Faulty Electrical Wiring:
The electrical system is an important, and potentially hazardous, part of a home, which is why it is included in every thorough home inspection Newer homes have more supply of power and electrical outlets. Older homes do not. A good inspector should check the outlets throughout the home as well as check the interior of the electrical breaker/fuse box assuring that there are no “double taps” – two electrical circuits attached to a single breaker – as it is a fire hazard. The wires, conduits, and boxes should be securely fixed to the building. There should be no visible signs of damage or deterioration. There should be at least one ground rod or other approved grounding means present at the service.
Some of these issues are obvious. Skilled inspectors are trained to find obvious, like a clogged toilet as well as the not so obvious, like illegal pipes that could result in being cited for plumbing violations. He will look around the entire home for signs of mildew, fungus or mold related to water leaking from broken pipes and cracks in the ceiling or floor.
Grading Toward the Home:
Water in the basement, damp or wet crawlspaces, foundation movement, cracking and settlement may all be caused by grading. Water in the foundation could lead to rot in the walls, framing members and mold. Some indications of foundation movement include windows that are out of square; interior doors that have large, uneven gaps at the top when the door is closed; or floors visibly out of level. Some of the most experienced home inspectors believe that the most common issue they find during inspections is the lack of grading (improperly sloped soil) away from the home.

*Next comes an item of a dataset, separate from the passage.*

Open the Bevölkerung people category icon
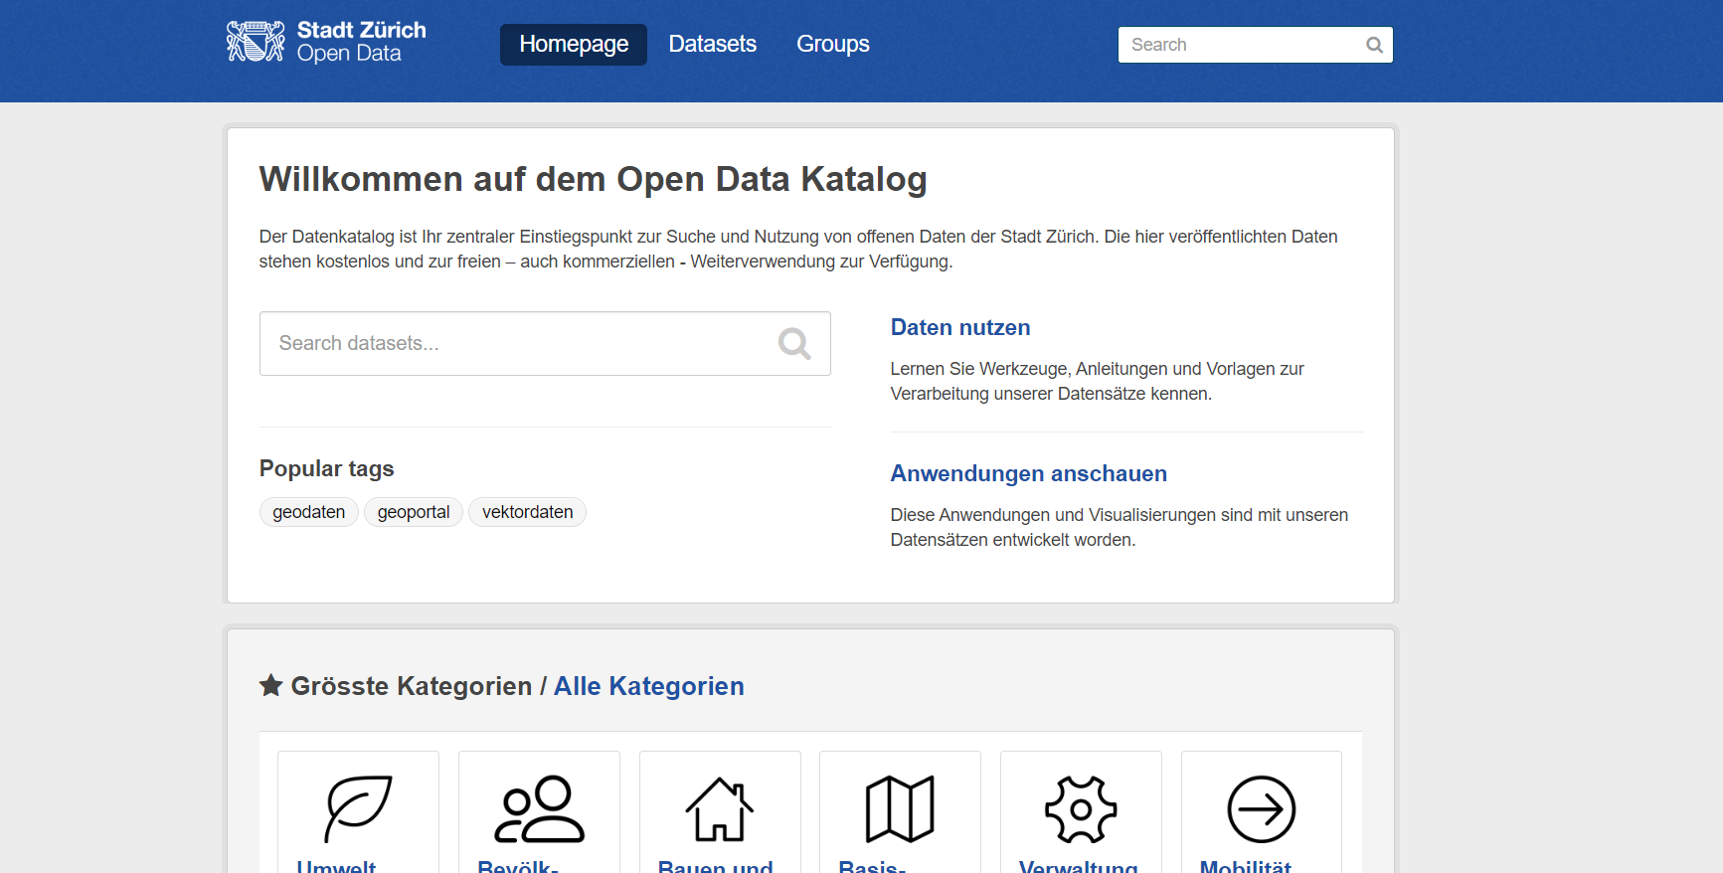 pyautogui.click(x=539, y=808)
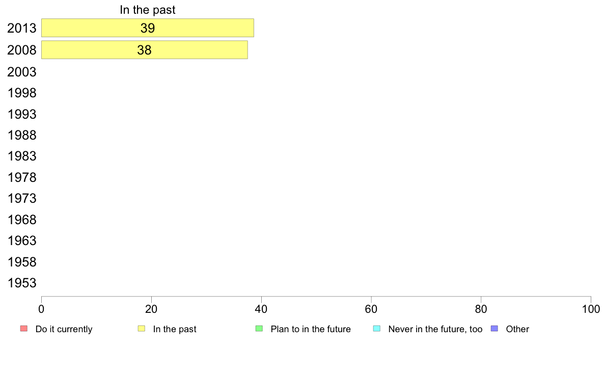The image size is (605, 375).
Task: Select the 1953 year label
Action: (x=21, y=283)
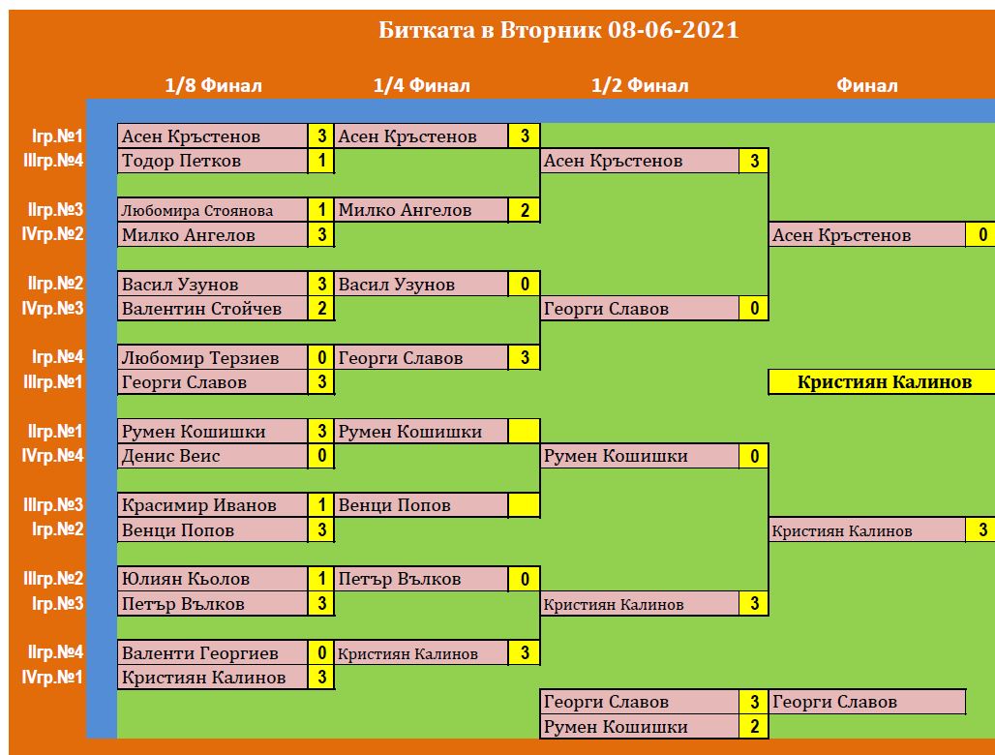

A roof usually lasts about 30 years, so you will need to find out when it was installed. A home inspector will look at the quality of the shingles and know if any are curled, broken, or even missing which are signs that you might need a new roof soon.
The Bottom Line: Whether any of these issues are deal breaker depends on your preferences and needs. Any issue such as the four listed might be too expensive or time-consuming to fix. However, you might find these issues acceptable and have the resources to get them fixed. The home inspector should not tell anyone to buy or not to buy a home. It’s just his job to provide all the information needed so that the home buyer can make the right decision for them.